We will begin by using an identity from last time in a surprising way to talk about how many ways we can write some numbers as a sum of squares.

Sidebar:  We will connect sums of squares to factorization. Remember that the Brahmagupta-Fibonacci identity says that if two numbers are in $S_2$, so is their product.  Remarkably, we can sort of do this backwards:  $$\text{If an odd number }N\in S_2\text{ in two different (positive) ways, then }N=yz\text{ where }y,z>1\text{ and }y,z\in S_2\; .$$  That is, not a situation like $$13=3^2+2^2=2^2+3^2$$ but where $$25=5^2+0^2=3^2+4^2\; .$$  Assuming that $$N = a^2+b^2 = c^2+d^2\text{ with }a,c\text{ odd and }b,d\text{ even,}$$then let $$k=gcd(a-c,d-b)\text{ and }n=gcd(a+c,d+b)\text{ (both are even)}$$ and $$\ell=\frac{a-c}{k}=\frac{d+b}{n}\text{ and }m=\frac{a+c}{n}=\frac{d-b}{k}$$ and we get that $$N=\left[\left(\frac{k}{2}\right)^2+\left(\frac{n}{2}\right)^2\right]\left(m^2+\ell^2\right)$$  There are some details here, especially in terms of verifying all these numbers exist, but they are mostly just the definition of gcd and parity.
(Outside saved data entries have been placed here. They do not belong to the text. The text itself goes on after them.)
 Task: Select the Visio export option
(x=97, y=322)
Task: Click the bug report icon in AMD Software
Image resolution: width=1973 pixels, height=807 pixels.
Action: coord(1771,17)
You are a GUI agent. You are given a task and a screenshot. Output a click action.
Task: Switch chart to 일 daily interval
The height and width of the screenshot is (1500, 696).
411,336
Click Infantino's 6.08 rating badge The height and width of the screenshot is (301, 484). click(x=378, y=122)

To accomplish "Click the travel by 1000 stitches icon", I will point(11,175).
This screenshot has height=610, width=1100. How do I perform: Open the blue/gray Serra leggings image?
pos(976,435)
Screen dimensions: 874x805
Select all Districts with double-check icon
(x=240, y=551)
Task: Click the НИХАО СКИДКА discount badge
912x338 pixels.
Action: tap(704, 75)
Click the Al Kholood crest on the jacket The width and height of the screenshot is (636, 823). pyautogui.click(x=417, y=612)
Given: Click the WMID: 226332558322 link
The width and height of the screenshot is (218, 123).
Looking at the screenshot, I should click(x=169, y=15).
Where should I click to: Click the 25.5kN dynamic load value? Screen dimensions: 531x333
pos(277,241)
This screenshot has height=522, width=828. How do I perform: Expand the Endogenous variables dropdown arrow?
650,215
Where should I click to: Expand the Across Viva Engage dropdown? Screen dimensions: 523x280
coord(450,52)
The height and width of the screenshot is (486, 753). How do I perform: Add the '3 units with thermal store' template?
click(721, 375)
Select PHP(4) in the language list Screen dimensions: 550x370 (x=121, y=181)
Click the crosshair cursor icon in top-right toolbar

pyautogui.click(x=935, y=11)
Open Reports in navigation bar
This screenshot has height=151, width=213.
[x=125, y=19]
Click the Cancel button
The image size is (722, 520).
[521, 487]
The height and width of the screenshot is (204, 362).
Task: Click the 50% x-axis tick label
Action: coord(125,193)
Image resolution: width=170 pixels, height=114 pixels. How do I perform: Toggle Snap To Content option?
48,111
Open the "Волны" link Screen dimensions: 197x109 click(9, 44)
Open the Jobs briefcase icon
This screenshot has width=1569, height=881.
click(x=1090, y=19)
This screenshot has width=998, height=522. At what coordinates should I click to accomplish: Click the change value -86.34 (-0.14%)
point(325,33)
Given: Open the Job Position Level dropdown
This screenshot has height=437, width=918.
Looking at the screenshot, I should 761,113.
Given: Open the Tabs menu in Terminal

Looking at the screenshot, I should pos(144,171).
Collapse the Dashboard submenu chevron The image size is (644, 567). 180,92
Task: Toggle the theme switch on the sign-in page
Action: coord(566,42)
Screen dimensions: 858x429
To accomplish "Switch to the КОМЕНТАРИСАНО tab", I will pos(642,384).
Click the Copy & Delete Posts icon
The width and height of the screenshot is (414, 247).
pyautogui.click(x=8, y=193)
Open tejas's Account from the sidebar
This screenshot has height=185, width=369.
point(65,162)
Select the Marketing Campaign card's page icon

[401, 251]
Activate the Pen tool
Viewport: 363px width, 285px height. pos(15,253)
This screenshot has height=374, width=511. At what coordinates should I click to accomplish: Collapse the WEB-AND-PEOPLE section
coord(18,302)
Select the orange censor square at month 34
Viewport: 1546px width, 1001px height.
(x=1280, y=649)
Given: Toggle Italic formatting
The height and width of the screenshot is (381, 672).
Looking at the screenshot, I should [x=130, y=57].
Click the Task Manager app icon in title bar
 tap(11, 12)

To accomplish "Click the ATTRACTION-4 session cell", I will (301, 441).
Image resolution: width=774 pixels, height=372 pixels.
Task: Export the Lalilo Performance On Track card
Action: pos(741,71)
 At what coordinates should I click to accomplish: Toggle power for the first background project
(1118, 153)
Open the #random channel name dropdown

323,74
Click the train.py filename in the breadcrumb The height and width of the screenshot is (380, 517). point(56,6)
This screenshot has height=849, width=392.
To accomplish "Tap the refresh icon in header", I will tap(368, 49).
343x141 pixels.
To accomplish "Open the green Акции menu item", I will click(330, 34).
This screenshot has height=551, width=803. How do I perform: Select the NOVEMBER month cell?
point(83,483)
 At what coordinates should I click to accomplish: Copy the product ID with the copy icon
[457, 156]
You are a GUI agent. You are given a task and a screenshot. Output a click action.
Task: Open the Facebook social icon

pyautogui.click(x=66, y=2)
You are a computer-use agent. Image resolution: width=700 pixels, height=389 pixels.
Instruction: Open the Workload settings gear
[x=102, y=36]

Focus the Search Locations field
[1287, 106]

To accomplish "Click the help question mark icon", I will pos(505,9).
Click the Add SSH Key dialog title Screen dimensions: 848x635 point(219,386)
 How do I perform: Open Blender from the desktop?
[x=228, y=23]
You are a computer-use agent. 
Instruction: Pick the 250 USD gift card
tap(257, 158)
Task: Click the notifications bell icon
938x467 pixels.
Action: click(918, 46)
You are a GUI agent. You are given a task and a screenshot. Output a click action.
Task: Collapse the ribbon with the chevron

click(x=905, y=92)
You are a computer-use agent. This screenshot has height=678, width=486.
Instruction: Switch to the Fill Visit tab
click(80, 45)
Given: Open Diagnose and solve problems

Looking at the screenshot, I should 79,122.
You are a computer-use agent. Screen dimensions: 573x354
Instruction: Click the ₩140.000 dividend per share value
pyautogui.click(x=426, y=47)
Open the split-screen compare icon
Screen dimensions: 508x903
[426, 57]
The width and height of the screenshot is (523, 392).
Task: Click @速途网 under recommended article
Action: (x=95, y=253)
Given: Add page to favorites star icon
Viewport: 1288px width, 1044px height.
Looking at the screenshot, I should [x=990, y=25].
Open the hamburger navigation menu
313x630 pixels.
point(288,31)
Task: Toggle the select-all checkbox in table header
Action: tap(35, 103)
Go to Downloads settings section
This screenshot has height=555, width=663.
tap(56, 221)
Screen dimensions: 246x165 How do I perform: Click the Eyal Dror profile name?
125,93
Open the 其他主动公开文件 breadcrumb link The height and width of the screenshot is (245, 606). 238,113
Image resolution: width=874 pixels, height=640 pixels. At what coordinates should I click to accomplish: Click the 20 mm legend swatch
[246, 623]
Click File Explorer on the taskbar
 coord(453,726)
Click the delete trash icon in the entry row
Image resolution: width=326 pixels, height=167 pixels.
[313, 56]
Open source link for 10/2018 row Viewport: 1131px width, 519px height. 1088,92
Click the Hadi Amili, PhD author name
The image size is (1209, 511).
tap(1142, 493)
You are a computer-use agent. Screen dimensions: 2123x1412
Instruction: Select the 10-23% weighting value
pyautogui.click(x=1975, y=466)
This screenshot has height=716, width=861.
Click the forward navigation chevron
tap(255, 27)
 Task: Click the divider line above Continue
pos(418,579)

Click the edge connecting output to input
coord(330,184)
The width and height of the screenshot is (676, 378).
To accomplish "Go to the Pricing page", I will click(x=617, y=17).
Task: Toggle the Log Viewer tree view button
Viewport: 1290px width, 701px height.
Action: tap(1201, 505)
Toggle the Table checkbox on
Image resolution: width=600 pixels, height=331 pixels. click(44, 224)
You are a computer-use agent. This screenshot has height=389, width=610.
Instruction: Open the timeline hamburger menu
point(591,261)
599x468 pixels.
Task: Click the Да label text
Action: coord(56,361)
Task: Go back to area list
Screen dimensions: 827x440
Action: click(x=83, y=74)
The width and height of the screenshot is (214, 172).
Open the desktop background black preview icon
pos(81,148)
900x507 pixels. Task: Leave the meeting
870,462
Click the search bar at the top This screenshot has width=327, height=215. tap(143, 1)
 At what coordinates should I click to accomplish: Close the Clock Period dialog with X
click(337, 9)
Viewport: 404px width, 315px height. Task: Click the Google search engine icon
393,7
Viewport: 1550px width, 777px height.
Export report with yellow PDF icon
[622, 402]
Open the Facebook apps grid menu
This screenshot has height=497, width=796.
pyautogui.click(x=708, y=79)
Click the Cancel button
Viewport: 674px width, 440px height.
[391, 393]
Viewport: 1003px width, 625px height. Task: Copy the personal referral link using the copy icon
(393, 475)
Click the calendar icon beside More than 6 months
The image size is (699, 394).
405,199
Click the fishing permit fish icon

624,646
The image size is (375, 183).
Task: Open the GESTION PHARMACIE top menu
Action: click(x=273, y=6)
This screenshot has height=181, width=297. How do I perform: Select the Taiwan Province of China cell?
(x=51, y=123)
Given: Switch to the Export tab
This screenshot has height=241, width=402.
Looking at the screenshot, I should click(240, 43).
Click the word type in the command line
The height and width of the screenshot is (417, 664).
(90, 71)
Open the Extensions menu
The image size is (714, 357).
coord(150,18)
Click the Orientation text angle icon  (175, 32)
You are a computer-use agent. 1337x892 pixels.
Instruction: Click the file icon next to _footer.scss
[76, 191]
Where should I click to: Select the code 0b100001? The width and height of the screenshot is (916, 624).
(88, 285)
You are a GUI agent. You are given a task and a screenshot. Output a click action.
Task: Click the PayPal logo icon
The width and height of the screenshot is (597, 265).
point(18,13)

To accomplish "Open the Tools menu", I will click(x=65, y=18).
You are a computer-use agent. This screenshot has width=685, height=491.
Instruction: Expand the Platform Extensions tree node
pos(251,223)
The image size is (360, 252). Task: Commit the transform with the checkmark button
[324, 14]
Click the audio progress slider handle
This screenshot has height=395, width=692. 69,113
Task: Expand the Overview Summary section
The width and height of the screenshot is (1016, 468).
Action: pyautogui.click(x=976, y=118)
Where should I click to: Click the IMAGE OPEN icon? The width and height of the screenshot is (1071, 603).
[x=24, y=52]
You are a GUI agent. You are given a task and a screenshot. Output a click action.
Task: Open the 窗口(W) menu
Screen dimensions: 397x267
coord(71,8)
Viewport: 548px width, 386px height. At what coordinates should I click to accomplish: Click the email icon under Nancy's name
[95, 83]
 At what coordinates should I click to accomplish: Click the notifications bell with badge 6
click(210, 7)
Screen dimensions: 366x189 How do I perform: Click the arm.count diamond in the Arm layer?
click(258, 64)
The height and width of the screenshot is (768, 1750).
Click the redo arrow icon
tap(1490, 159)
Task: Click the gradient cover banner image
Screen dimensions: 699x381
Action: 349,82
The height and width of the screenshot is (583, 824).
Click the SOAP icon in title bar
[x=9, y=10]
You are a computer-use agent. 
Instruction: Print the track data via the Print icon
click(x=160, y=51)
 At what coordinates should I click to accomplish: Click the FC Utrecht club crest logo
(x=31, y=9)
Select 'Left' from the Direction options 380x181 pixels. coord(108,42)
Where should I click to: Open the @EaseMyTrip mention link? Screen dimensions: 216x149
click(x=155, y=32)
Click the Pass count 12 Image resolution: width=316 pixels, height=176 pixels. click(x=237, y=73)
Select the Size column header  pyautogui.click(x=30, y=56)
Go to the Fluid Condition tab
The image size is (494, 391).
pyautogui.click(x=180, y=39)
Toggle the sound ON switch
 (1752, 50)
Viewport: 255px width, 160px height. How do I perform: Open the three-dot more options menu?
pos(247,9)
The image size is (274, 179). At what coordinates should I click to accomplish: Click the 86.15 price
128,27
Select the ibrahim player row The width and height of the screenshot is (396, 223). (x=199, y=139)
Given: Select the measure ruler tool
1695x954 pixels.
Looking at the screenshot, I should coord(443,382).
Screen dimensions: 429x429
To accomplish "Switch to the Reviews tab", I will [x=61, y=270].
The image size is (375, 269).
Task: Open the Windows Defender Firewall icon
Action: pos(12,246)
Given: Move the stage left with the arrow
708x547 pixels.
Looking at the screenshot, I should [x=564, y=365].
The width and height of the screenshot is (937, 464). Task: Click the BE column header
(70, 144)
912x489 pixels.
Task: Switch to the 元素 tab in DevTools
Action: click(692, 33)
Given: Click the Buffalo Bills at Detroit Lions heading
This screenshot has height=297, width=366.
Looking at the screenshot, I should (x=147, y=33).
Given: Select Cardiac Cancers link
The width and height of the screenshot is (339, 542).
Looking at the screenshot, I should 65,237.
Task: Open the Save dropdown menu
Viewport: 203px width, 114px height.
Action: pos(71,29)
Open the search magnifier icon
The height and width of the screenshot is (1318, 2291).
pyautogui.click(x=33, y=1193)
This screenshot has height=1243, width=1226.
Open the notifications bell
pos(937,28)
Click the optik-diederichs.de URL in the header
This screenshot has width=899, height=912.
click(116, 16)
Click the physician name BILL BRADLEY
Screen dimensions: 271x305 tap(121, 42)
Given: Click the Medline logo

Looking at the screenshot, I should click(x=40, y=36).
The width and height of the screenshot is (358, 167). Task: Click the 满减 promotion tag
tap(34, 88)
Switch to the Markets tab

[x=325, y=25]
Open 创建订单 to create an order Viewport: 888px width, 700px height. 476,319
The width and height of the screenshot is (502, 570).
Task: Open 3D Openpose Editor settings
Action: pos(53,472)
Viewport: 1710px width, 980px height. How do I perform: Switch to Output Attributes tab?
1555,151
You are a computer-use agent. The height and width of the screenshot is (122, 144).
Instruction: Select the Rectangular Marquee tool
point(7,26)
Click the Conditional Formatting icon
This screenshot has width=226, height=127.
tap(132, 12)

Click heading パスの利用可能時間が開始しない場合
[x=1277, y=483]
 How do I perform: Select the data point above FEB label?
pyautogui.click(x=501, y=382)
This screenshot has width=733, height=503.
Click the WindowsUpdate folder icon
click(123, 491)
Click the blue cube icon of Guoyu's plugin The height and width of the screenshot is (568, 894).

So for instance for $N=25$, $k=gcd(2,4)=2$, $n=gcd(8,4)=4$ which means $\ell=1$ and $m=2$, yielding $$25=\left[\left(\frac{2}{2}\right)^2+\left(\frac{4}{2}\right)^2\right]\left(1^2+2^2\right)=5\cdot 5$$ and so $25$ is a product of numbers themselves writeable as a sum of two squares.

Fact:  It is now trivial to prove that a prime is writeable in zero or one (positive) way as a sum of two squares.

Proof: This is clear for $p=2$, and we proved it above if $p\equiv 3\text{ mod }(4)$.  If $p\equiv 1\text{ mod }(4)$, then if $p$ is writeable in two different ways, it factors.  But prime numbers don't factor nontrivially.  So there is just one way to do it.

We can see this visually, in that each of circles with radius square root a prime either has no lattice points, or has only positive lattice points that are $(a,b)$ and $(b,a)$ for one $a$ and $b$.

var('x,y') @interact def _(n=(5,prime_range(150))): viewsize=ceil(math.sqrt(n))+.5 g(x,y)=x^2+y^2 p = implicit_plot(g-n,(-1,viewsize),(-1,viewsize),plot_points = 100) lattice_pts = [[i,j] for i in [-1..viewsize] for j in [-1..viewsize]] plot_lattice_pts = points(lattice_pts,rgbcolor=(0,0,0),pointsize=2) curve_pts = [coords for coords in lattice_pts if g(coords[0],coords[1])==n] if len(curve_pts)==0: show(p+plot_lattice_pts, figsize = [5,5], xmin = -1, xmax = viewsize, ymin = -1, ymax = viewsize, aspect_ratio=1) else: plot_curve_pts = points(curve_pts, rgbcolor = (0,0,1),pointsize=20) show(p+plot_lattice_pts+plot_curve_pts, figsize = [5,5], xmin = -1, xmax = viewsize, ymin = -1, ymax = viewsize, aspect_ratio=1)

## Click to the left again to hide and once more to show the dynamic interactive window

Next, we'll start out with our formal investigation of what numbers are in $S_2$ by taking a look at a lemma seemingly unrelated to writing things as sums of squares.

Recall:  We say that a number $a$ has a square root modulo $n$ if there is some number $x$ with $$x^2\equiv a\text{ mod }(n)\; .$$

We discussed this a fair amount, such as finding square roots of $\pm 1$ earlier.  Here is a fact we mentioned before.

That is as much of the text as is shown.